In post-industrial societies, data, as well as data-driven technologies, are seeping into many aspects of life – involving a complex group of individuals, organizations, and governments who manage and own the technologies that create, use, alter, and destroy this data. Recognizing the growing centrality of these actors, this report considers how relationships between these diverse groups will change in the next 10 years. To explain some of these possibilities, we created three scenarios that portray not only what the digital world would look like in 2027, but also how those developments occurred. Following the scenarios, the report analyzes trends and insights gained from exploring these possible futures. Finally, we present the steps taken to build these scenarios.
We use the term data governance to encompass the relationships between the various and overlapping stakeholder groups that create, use, or own data. Beyond these initial actors, third parties also use data to discern entirely new things that were never intended by the original creator of the data.
-*-
> [Set task 1]
Can you scale the part of the listing that opens with the line containing "You are a GUI" and closes with the line containing "(x=716, y=405)", both ends included? Rewrite only those lines, requests included, and multiply every coordinate in the answers by 1.95, rounding to whole numbers with halves going up. Leave the pictures out.
The listing that follows is unrelated to the data governance text.

> [Data]
-*-
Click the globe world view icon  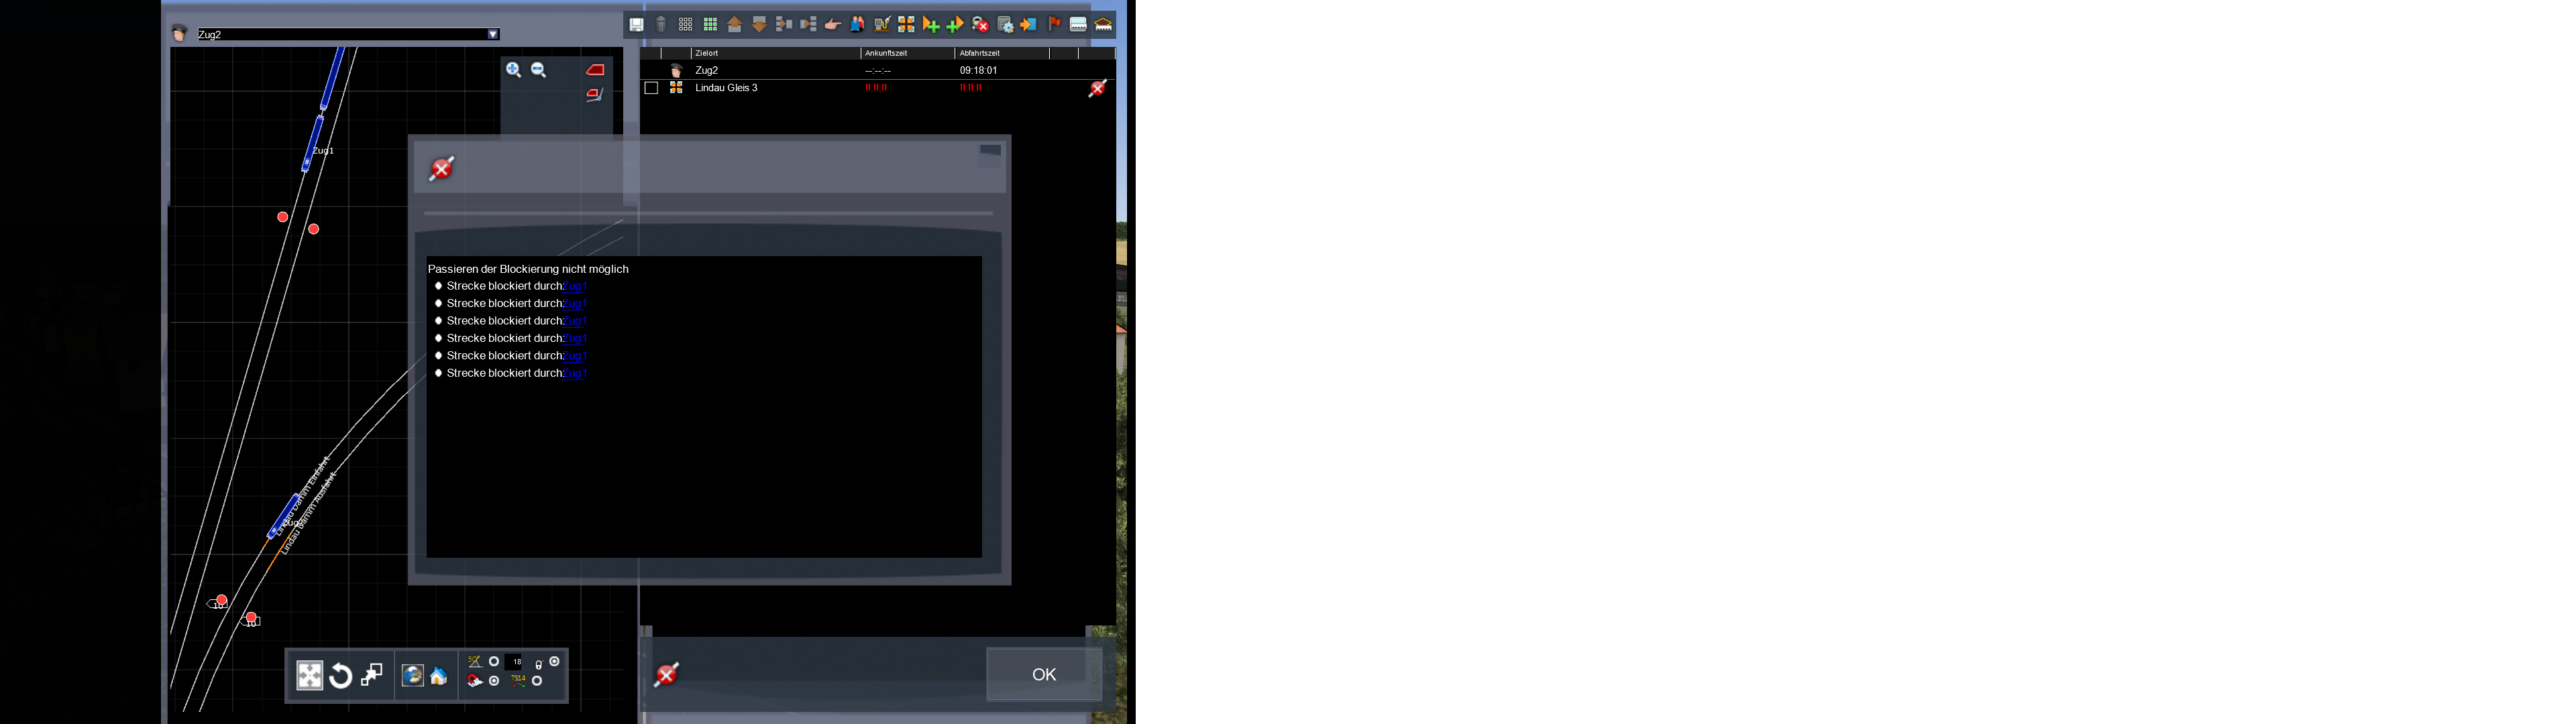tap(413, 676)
-*-
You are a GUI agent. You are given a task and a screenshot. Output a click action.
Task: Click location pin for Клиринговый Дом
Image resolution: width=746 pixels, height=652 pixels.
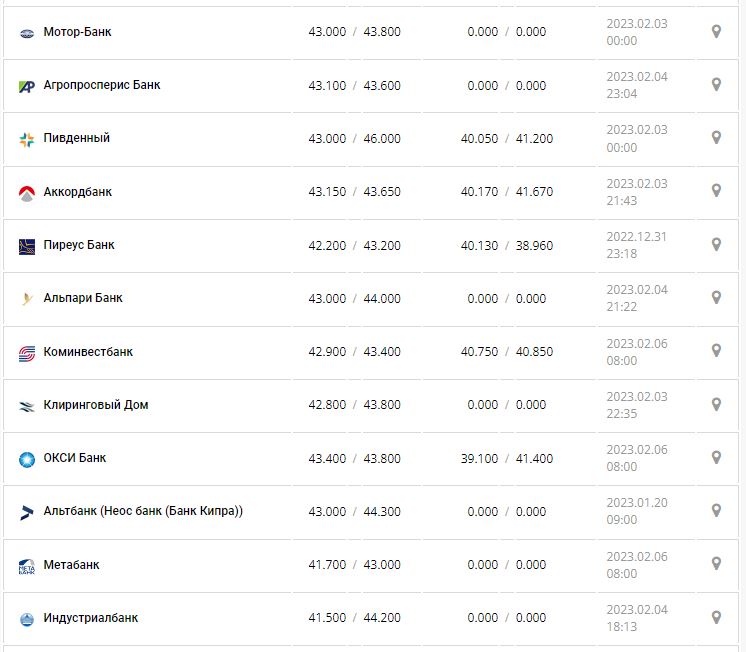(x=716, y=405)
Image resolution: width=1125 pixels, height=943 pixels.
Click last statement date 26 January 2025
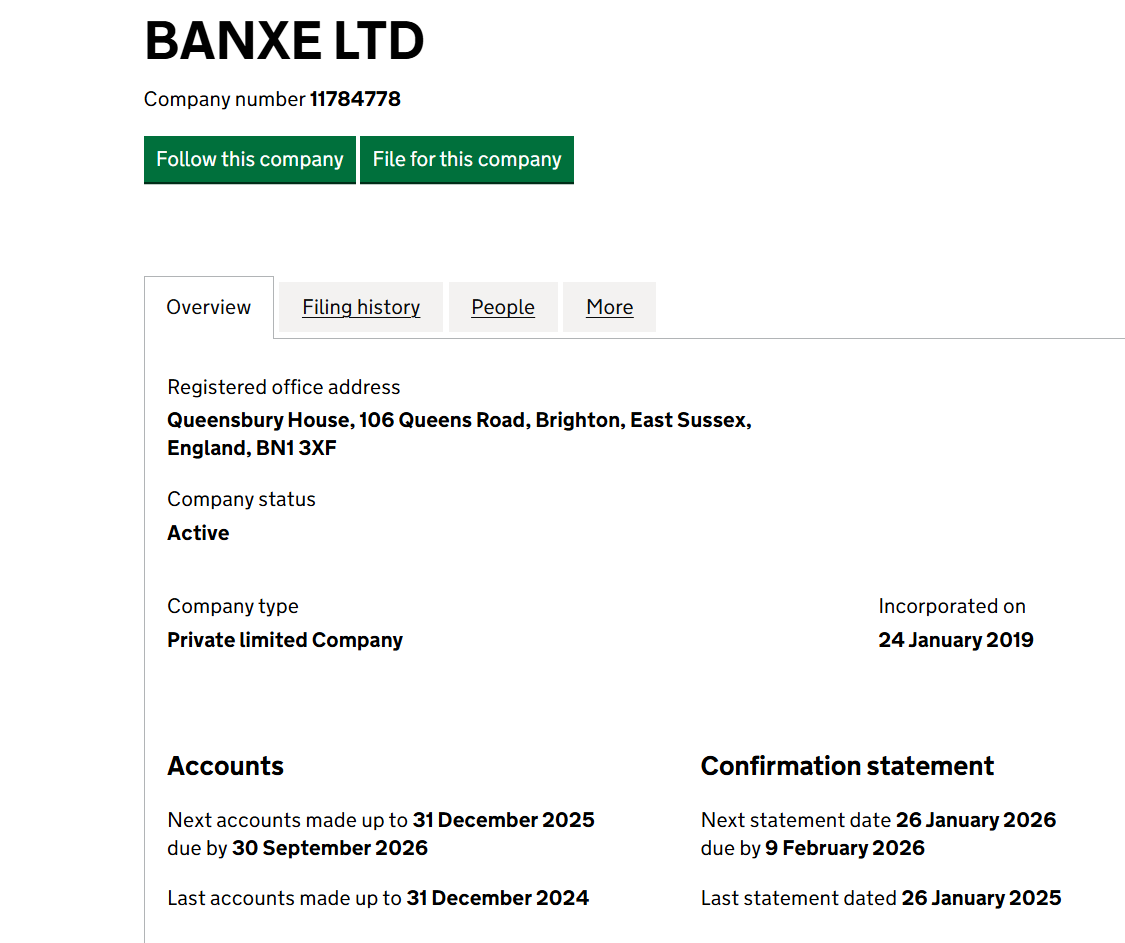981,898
-*-
> [Set task 2]
In the data governance text, how many scenarios did the authors create to explain possible futures?

> [Task result 1]
You are a GUI agent. You are given a task and a screenshot. Output a click action.
Task: Click location pin for Клиринговый Дом
Image resolution: width=746 pixels, height=652 pixels.
(x=1396, y=790)

> [Task result 2]
Three scenarios.